We are dismayed that the NCAA has once again dropped the ball and failed to provide women athletes with equal access to COVID-19 screening, workout equipment, and accommodations as their male counterparts during this month’s basketball tournaments.

 


 

Earlier this month, University of Oregon’s Sedona Prince sparked a reckoning about the disparities in the NCAA’s treatment of its men’s and women’s basketball tournaments when she posted a video comparing the generously stocked men’s weight room to the small rack of weights provided to women. Other athletes and faculty spoke up after Sedona’s post, drawing attention to the paltry accommodations, meals, and amenities provided to women compared to men.

Above all else, it is the NCAA’s decision to provide only the men’s tournament with the “gold standard” of COVID-19 tests that defies explanation and common sense. According to the coach of the eleven-time national champion UConn Huskies women’s basketball team, while men have been using the more accurate PCR testing method, women have instead received the cheaper antigen tests, which are less sensitive and therefore can be less accurate.
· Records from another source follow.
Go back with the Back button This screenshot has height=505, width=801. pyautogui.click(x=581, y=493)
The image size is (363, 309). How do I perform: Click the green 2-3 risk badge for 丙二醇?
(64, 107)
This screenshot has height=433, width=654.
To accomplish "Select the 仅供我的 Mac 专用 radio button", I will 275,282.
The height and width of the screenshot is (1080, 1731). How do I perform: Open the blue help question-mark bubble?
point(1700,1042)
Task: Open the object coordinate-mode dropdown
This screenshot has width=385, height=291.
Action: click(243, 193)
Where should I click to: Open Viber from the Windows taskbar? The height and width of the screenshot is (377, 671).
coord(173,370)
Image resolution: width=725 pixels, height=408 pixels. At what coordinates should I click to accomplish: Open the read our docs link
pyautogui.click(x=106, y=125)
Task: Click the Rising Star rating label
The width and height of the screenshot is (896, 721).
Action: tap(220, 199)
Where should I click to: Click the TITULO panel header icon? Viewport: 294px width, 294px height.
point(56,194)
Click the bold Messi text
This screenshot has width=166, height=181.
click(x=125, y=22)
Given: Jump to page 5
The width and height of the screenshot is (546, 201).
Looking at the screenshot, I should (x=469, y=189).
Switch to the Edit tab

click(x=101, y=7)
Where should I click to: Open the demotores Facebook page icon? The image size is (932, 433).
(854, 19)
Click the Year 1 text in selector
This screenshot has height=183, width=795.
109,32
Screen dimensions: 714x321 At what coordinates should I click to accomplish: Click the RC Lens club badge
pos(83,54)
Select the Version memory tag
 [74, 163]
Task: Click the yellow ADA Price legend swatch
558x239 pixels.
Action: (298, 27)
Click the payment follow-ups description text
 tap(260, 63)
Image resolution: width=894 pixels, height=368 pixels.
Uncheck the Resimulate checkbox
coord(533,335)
It is indefensible that the NCAA would not set the same standards for both tournaments. We ask that you take immediate action to rectify this inequity.

Incredibly, the NCAA, while running a tournament that rakes in nearly a $1 billion in revenue, claimed not to be able to find the room and money to afford its women stars with a decent gym and basic equal treatment. We call foul.

The NCAA holds up its commitments to equality in press releases and at oversight hearings, but the institution unsurprisingly failed its women athletes yet again. In an all-too-familiar pattern, the NCAA did not seem to notice these vast disparities or seek to address them – until the issue became a public relations problem.

The NCAA women’s basketball tournament showcases some of our country’s most talented college athletes. We should know; the University of Tennessee Lady Volunteers and the UConn Huskies women’s basketball team have won an astonishing nineteen national championships between them. The players on these teams are the pride of our states who inspire on the court and off. And yet, the women’s tournament and its outstanding athletes continue to be an afterthought to the Association.

 


 

We may not agree on which state is the basketball capital of the world, but on this we agree: you must end this inexcusable pattern of inequities and neglect, and be transparent with these stellar women athletes about the steps you will take to ensure they have the same opportunities and support as their male counterparts.

Thank you for your attention to this matter. We request a response confirming that you have taken all steps to guarantee full and equal health protections, accommodations, and support to the NCAA’s Women’s’ Basketball Tournament no later than April 8th, 2021.